5.3
Weergave
Fig.1: In deze illustratie worden alle segmenten van het LCD-display getoond. In normaal bedrijf wordt alleen de relevante informatie getoond.
Afhankelijk van het programma worden de volgende parameters weergegeven:
Programma: Programmanummer
•
Tijd: Huidige toegevoegde trainingstijd of resterende effectieve trainingstijd. Een pijltjessymbool geeft de
•
telrichting aan.
Polsslag: Hartslagweergave als u een polsslagzenderriem draagt of de handsensoren bevat. Een handsymbool
•
verschijnt als indicator dat de polsslag wordt bepaald door middel van handsensoren. De pulsindicator geeft
duidelijk aan in welke pulszone u zich bevindt. Bij puls 130 is de staafdisplay tot het midden gevuld. Bij
programma's met puls-voorinstellingen geeft het midden van de balk de gewenste pulsfrequentie aan.

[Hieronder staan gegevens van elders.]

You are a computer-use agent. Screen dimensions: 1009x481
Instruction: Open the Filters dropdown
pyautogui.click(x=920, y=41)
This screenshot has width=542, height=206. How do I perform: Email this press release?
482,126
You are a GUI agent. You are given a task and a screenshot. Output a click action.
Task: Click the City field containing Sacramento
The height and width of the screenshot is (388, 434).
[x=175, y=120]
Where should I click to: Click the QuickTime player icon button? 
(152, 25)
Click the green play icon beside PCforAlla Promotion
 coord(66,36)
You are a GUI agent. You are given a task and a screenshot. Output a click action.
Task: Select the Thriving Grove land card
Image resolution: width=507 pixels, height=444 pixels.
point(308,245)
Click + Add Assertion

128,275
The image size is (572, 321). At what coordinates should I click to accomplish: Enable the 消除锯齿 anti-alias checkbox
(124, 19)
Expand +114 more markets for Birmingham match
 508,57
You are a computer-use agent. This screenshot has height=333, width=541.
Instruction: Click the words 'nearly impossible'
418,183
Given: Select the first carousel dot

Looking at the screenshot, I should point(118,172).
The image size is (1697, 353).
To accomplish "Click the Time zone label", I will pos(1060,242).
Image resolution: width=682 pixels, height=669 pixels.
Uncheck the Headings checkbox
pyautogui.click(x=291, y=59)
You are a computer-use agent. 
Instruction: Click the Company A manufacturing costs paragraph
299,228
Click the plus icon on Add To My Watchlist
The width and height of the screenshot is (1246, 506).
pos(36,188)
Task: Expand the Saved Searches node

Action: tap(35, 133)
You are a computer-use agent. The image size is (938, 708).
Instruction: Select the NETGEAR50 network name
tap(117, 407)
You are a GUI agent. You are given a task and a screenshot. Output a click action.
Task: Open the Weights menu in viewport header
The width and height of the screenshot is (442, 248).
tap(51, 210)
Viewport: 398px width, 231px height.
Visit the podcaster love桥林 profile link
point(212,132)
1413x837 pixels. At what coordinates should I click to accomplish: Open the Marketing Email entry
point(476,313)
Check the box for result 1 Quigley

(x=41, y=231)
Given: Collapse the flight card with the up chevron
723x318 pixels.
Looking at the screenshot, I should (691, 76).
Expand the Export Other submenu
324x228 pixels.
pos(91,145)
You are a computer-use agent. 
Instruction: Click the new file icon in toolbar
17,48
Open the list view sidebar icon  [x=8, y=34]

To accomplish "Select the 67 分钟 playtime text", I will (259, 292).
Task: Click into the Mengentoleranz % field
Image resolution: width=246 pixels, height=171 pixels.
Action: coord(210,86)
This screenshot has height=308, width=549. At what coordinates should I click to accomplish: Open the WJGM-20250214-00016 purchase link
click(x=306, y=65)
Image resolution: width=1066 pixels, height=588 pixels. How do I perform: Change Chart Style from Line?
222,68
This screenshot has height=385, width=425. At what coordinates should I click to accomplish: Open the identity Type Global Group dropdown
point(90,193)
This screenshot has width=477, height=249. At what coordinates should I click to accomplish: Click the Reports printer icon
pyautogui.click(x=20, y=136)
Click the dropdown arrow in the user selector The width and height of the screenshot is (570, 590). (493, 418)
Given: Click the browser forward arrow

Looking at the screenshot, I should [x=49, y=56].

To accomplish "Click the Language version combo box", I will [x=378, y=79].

Watt: Het vermogen wordt in watt weergegeven op het display. Naast de digitale display wordt de intensiteit
•
ook aangegeven door een grafisch staafdiagram.
Km/h: De fictieve snelheid wordt weergegeven in km/h. De snelheid wordt ook weergegeven in een
•
staafdiagram. Naast de digitale display wordt de snelheid ook aangegeven door een grafisch staafdiagram.
Snelheid: Pedaal omwentelingen per minuut
•
KM: Afhankelijk van het programma wordt de toegevoegde of resterende afstand in het displayveld
•
weergegeven. De weergave is in meters; van 1000m in stappen van 10m (1,00 km).
K-Cal: Afhankelijk van het programma wordt het toegevoegde of resterende calorieverbruik op het display
•
weergegeven.
Niveau: Weergave van het huidige intensiteitsniveau 1 - 21.
•
Chipkaart: Het chipkaartsymbool verschijnt wanneer een opslagmedium wordt geplaatst.
•
: Als dit symbool wordt toegevoegd aan de digitale displays, zijn dit gemiddelde waarden van de
•
trainingssessie.
5.4
Snelstart
Het displaypaneel wordt geactiveerd door het begin van het trappen of het LCD-scherm is aan en wordt nog steeds
gevoed door het batterijpak.
Als u gewoon begint met trainen, komt u terecht in het Quickstart-programma, waarin u kunt trainen zonder verdere
inschrijvingen te hoeven doen. De weerstand kan in het snelstartprogramma worden aangepast met de +/ -knoppen.
5.5
Programmering op de monitor
De programmering wordt gestart met Prog, vervolgens wordt het gewenste programma gekozen met +/-. Het
programmanummer knippert in het betreffende displayveld.
ENTER bevestigt de programmakeuze. Alle noodzakelijke parameters worden nu opgevraagd. De in te stellen
parameter knippert. De displaywaarden worden gewijzigd met +/-. Bevestig met ENTER. Wanneer de laatste invoer
is bevestigd, start het programma automatisch.
5.6
Veranderen van de weerstand
Behalve bij het volautomatische pulsprogramma kan de weerstand te allen tijde handmatig worden gewijzigd met de
+/- toets. In het snelheidsafhankelijke snelstartprogramma gebeurt dit via een versnelling/stap selectie van 1-21, in
het snelheidsonafhankelijke wattage programma door het invoeren van het gewenste wattage.